RETRO REBOOT - How Cool Was The Super Gameboy?

The Gameboy was a cool handheld, and a testament to Nintendo's marketing. Imagine convincing gamers to veer away from the Atari Lynx and the Sega Game Gear, two handhelds that are significantly more impressive when it comes to specs than the Boy's spinach and Teenage Mutant Ninja Turtle Pie shade of green screen. Well, that and Nintendo's contractual obligations for third party companies that deprived the other platforms of an expanded library, because behind the colorful Mario characters lies a cutthroat, ruthless conglomerate that aimed to dominate the world, but I digress. 

Before the Gameboy Color, The Super Gameboy was peripheral that worked pretty well (the novelty of it, anyway), and it breathed some great life into some of your GB library. The infrastructure of the Super Nintendo didn't allow it to properly emulate Gameboy software effectively, so the SGB has its own built-in CPU that runs the software as the SNES acts as a host input for display.

The original Gameboy display is 160x144 pixels within the Super Nintendo's 256x224 pixels, leaving a border area that most games will fill in with static displays. The Super Nintendo offers a color palette ranging from 32 hues for original games, dual mode Gameboy Color games, and the Gameboy Camera. There is a decent plethora of custom options to personalize your border (by pressing L+R) and many games come with stylish artistic borders that compliment many titles, as later GB entries were designed to take advantage of the compatibility. Games played on the SGB are overclocked, which leads to some mild sync issues with the music. It's off slightly, but just enough for you to pick up on it if trying a regular title on it. 

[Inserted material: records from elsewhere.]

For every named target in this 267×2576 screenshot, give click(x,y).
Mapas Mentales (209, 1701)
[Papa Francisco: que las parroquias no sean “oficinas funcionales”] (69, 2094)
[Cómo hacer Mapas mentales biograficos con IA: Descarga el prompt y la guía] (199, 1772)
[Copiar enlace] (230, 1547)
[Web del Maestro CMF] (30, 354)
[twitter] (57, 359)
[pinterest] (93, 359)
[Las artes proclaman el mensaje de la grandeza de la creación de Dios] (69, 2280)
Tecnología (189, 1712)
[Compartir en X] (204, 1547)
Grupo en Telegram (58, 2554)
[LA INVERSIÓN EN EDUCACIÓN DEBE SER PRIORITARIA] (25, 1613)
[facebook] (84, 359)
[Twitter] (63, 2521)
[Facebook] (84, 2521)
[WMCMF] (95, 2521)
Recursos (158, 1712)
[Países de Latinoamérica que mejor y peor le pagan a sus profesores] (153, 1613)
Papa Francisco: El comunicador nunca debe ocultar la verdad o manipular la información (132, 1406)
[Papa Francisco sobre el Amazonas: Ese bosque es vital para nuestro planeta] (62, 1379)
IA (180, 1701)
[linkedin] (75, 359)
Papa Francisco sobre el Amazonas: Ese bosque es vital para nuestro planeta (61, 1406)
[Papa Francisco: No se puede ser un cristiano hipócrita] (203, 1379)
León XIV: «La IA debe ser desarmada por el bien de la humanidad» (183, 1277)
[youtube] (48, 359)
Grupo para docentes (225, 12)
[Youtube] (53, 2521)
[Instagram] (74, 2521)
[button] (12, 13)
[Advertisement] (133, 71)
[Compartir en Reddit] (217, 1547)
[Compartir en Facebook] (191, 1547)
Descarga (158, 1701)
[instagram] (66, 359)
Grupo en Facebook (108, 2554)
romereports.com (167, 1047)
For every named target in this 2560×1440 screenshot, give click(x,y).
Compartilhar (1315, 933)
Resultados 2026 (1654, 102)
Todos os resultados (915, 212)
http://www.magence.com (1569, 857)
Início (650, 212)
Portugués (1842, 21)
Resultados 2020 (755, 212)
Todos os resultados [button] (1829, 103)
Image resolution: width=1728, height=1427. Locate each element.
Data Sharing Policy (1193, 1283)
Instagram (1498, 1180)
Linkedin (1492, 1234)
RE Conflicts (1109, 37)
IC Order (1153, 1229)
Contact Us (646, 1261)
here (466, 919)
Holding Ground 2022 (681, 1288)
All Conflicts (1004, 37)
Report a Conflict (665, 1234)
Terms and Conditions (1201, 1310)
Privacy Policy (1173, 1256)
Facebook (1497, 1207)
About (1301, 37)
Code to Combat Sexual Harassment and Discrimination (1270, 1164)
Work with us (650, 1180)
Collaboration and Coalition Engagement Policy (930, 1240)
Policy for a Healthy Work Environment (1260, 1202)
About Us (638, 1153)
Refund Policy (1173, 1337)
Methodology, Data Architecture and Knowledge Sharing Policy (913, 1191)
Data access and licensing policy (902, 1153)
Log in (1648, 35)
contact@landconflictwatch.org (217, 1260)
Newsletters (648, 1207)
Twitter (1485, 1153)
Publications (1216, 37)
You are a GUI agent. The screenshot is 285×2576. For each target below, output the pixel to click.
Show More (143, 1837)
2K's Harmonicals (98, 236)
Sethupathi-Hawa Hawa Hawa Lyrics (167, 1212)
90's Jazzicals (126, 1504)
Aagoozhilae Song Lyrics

You'll feel inclined to insert any Gameboy in, almost for the novelty of seeing what it does to a lot of games. Later cartridges would take advantage of the expanded colors and special borders with signature animations, like screen savers would be displayed if a game was left idle enough. 

Compared to many of Sega's add-ons for the Genesis in order to lengthen the lifespan of the aging console, like the 32X and Sega CD, overpriced attachments that were far more limited than the following hardware that would succeed it, the Super Gameboy compliments the existing library at only a $59.99 US purchase (£49.99). Chances are, you already had the handheld. I think I may have known one other person who owned a Sega CD in my life. It doesn't augment any titles from a gameplay perspective, and it's too bad some games didn't receive co-op capabilities, like the previously reviewed Operation C. And because of the nature of the peripheral, other Gameboys can't be linked up. The audio isn't enriched too much more from their handheld counterparts, but some games like Donkey Kong Land will have audio queues from Donkey Kong Country. Limitations of the Super Gameboy were improved upon with the Super Gameboy 2, but it was released only in Japan.

If you were to pit the Super Gameboy to the more modern interpretation, the Gameboy Advance Player on the GameCube, Super Gameboy is technically better. In my humble opinion, the GBA Player should have been capable of enhancing the audio quality and resolution of the games it plays.

But more or less, you get the same level of detail relative to what the Super Gameboy did twenty years prior. Pound for pound, it's more impressive. Perhaps the GBA Player's ability to play original Gameboy titles on it, but it does not emulate the same customizable options. The Super Gameboy was very influential and serves as a testament to Nintendo's knack for thinking outside of the box to make video games and the development of them interesting. when looking at the road that lead to the currently successful Nintendo Switch, many elements that made their previous devices stand apart from each other, big and small, have come as one. The Super Gameboy sensationalized the idea of playing a handheld game, which was already a luxury, on your home television.